Même si l’on achemine petit à petit vers la fin de la crise en Casamance, les graves conséquences de cette rébellion resteront toujours indélébiles dans l’esprit d’une certaine frange de la population dont leur vie a basculé à cause de ce conflit. il s’agit des femmes qui ont perdu l’usage de leurs pieds ou de leurs mains après avoir sauté sur des mines.
La journée du 8 mars est dédiée aux femmes du monde entier. Une occasion pour ces dernières de se remettre en cause et réfléchir sur les perspectives afin d’améliorer leurs conditions de vie et de combattre les inégalités dont elles sont victimes. Au moment où elles célèbrent cette journée, quelque part, il y a d’autres femmes qui souffrent dans leur coin de leur triste sort.
Dans la région de Ziguinchor, la crise a rendu la vie très difficile à certaines femmes, qui ont vu leur vie basculer brusquement. C’est le cas de Khady Diallo, qui a perdu l’usage de ses jambes après avoir sauté sur une mine. Assise sur une chaise roulante, elle explique son cauchemar. «Je suis allée à la recherche des noix d’acajou pour gagner un peu d’argent. C’est au retour que j’ai sauté sur une mine, et depuis lors, je ne parviens plus à marcher. Je suis sur une chaise roulante».
S’expliquant sur son triste sort, elle explique qu’elle ne bénéficie d’aucun soutien financier, et tout ce qu’elle mange, elle le gagne à la sueur de son front. « Après mon accident, mon mari m’a quittée un an après. Et jusqu’à présent, je ne l’ai plus revu. Je me débrouille seule pour nourrir mes deux enfants».
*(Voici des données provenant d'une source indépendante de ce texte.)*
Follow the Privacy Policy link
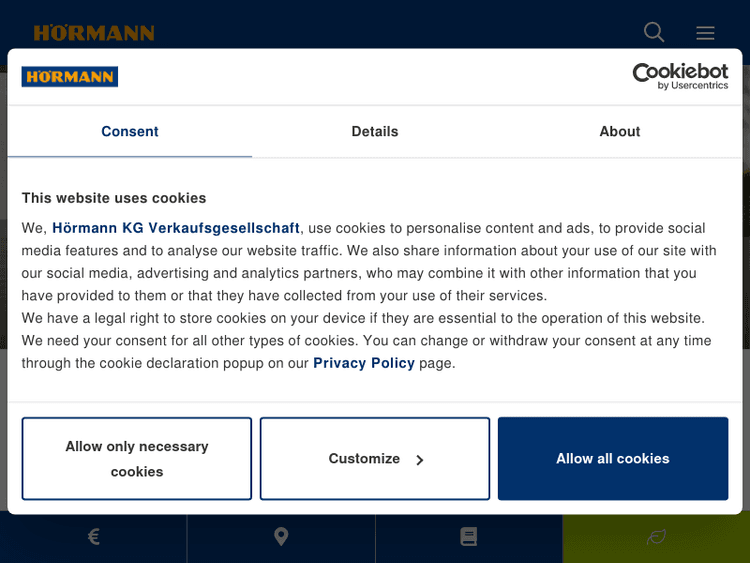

Trouvée chez elle, dans un quartier populeux de la ville de Ziguinchor, l’histoire de Joséphine Diatta, est non moins triste que celle de Khady. Cette dame, la quarantaine bien épanouie, a perdu ses deux jambes et ses pieds. A la question de savoir si elle connait le sens de la journée du 8 mars, elle déclare ignorer celle-ci, car, poursuit elle « depuis sept ans que j’ai fait cet accident, rien n’a changé dans mon quotidien. Je souffre dans mon for intérieur, depuis ce jour. Il y a beaucoup d’associations à Ziguinchor, mais je n’ai jamais reçu un appui financier de leur part. Je reste toujours croupie dans ma chambre avec ma souffrance. Personne ne vient me demander si je vais bien. Même dans mon proche entourage, les gens me regardent d’un autre oeil, comme si j’avais la peste », se désole Joséphine.
Et de poursuivre : «nous sommes stigmatisées et presque rejetées par notre propre famille». Selon elle, l’Etat du Sénégal «doit avoir un oeil attentif sur les femmes handicapées, surtout celles qui sont victimes de mines».
Trouvée devant la grande porte du marché Saint-Maur, assise sur sa chaise roulante, en train de tendre la main, Anna Djibalène vit mal son handicap. « Je n’ai pas de soutien, et je suis veuve et mère de quatre enfants, par conséquent, je suis obligée de tendre la main pour vivre. C’est difficile, mais je n’ai pas d’autres solutions», déclare-t-elle, et déplore l’attitude de certaines personnes. «Certains ne prêtent même pas attention à moi, c’est à peine qu’ils me regardent si je leur tends la main. Ils doivent comprendre que cette situation que je vis est du ressort divin, je ne l’ai pas souhaité», ajoute-t-elle. La dernière femme rencontrée s’appelle Catherine Diatta. En dépit de son handicap causé par une mine, elle n’entend pas tendre la main pour vivre. Assise derrière son comptoir, elle mène son petit commerce qui marche bien, selon ses dires.
Pour Catherine, les femmes souffrent énormément parce qu’elles manquent de moyens pour exercer des activités génératrices de revenus. D’où la nécessité de leur faciliter l’accès aux crédits afin de supporter dignement leurs souffrances.